Pick up the espresso troubleshooting post below where it leaves off and write the next part.

---------- EXCERPTED TEXT

So far, I tried changing the grind to "basically dust" (porlex 0 clicks :] ), trying all possible extraction schedules and pressures, tamping with way more than 20 pounds of pressure, and cleaning my already clean grouphead just to be Super Sure, but all water just goes through.

All other coffee behaves normally (fortunately!). That leaves me wonder what's the actual problem. I can rule out a problem with the age of the beans (I've made reasonable coffee from older ones), and there's no roasting flaw that would be apparent.

  • Is there any known property of the coffee that affects the porosity this much? (I guess this can make sense for some preparation methods, but really not for espresso... I'm asking mainly for some possible extra coffee chemistry knowledge that I could have been missing, not really for debugging these precise beans -- I can use successfully them elsewhere.)

--------------------
---------- RAW DATA

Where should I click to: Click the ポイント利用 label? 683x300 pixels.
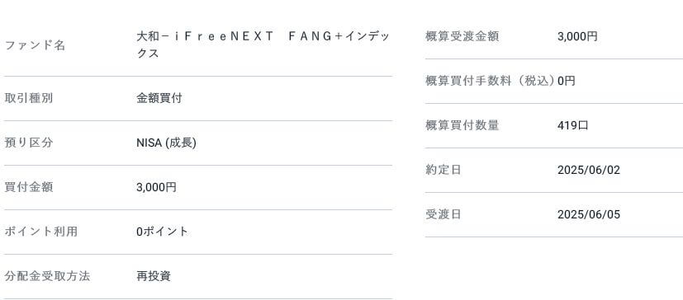[x=41, y=232]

--------------------

TASK RESULT
  • Is there anything else to do with it, given I've already maxed out grind, weight, brewing pressure and all other things?

ADDITIONAL DETAILS (edit): Beans were Indonesia Mandheling arabica, mix of several varieties, altitude 1100-1600m, wet-hulled. It seems they were roasted just under 2 months before the experiment, packaging seemed okay to me. The roast is relatively dark with a tiny bit of oil visible here and there (just below "full city" I'd guess). The bag has the usual degassing valve. The puck didn't look particularly chanelly (top: not perfectly level but no noticeable dents/holes or prominent problems, bottom: almost uniform color with a slightly "brighter" middle). I unfortunately don't have that particular coffee anymore to try more.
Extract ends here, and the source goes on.